Car ce livre, il faut le dire, est un livre sur la mort. La mort ! Elle seule ! Elle est omniprésente ! La cycliste renversée d'abord, qui les angoisse et les excite. Avec Marcelle. Ce n'est que Marcelle morte que les deux protagonistes peuvent enfin coucher ensemble, parce qu'il y a une morte entre eux, qui sera omniprésente dans la dernière scène. Avec Granero aussi, évidemment.

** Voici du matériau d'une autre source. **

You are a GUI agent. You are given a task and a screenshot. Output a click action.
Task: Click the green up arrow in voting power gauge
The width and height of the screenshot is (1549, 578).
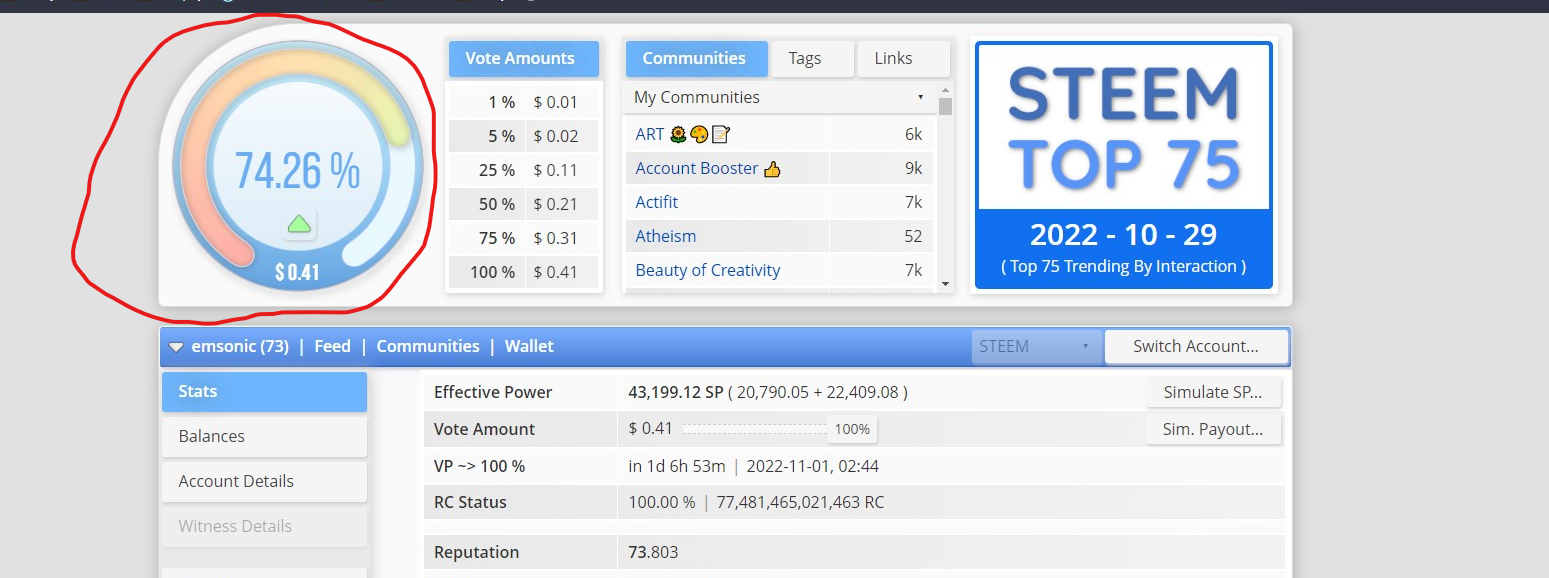[299, 224]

Pripri demande pourquoi eux et pas nous ? Mais parce que nous ne vivons que pour éloigner la mort ! La mort, notre mort à nous, propre, personnelle, on ne la connaît pas. Nos morts sont propres à nous, ils ne grouillent pas de vie. Mais lui, Bataille, écrivain, ne fait qu'une chose : maintenir dans la vie l’œuvre de la mort ... et ça : c'est du Hegel ! Lisez Hegel ! Il faut être attentif ! L'excès n'est pas une libération pour les personnages, ils en sont prisonniers ! Une fois l'impossible (la mort) aperçu, une fois la mort regardée dans les yeux, il n'est pas possible de s'en détourner, de revenir à une vie normale, on est happé ! Broyé ! Alors la petite Myrrha qui ne voit que l'abjection, et pas l'angoisse, pas le vertige, qui ne voit pas la tragédie que représente la mort de Marcelle, qui est un totem justement parce qu'elle est pure, n'y a pas bien lu !
Ce qu'ils le font, les deux zoziaux, ils ne le veulent pas ! ça les possède ! Peuvent simplement pas s'en empêcher. Voilà tout ...

Alors oui, je suis d'accord, LE MORT, c'est une bonne introduction. La mort elle est au début, désarmante, brutale, moche. Et alors Marie devient folle, s'enivre, se tue à côté d'un amant. Là aussi c'est effréné, et là aussi, c'est d'un crassepec, comme LE BLEU DU CIEL, mais c'est d'une drôlerie aussi : le récit est constitué de 24 stations, c'est-à-dire : deux chemins de croix ! C'est un calvaire, oui, au sens propre, une mise au tombeau au féminin, une ascension sale. Très sale.
Il l'a écrit pendant l'occupation, après avoir vu la carcasse éventrée d'un avion crashé, la main du pilote, calcinée, dépassant du fuselage. Ça se passe dans les lieux sordides qu'il a connu. Sous la menace de l'indigence, dans l'omniprésence de la mort.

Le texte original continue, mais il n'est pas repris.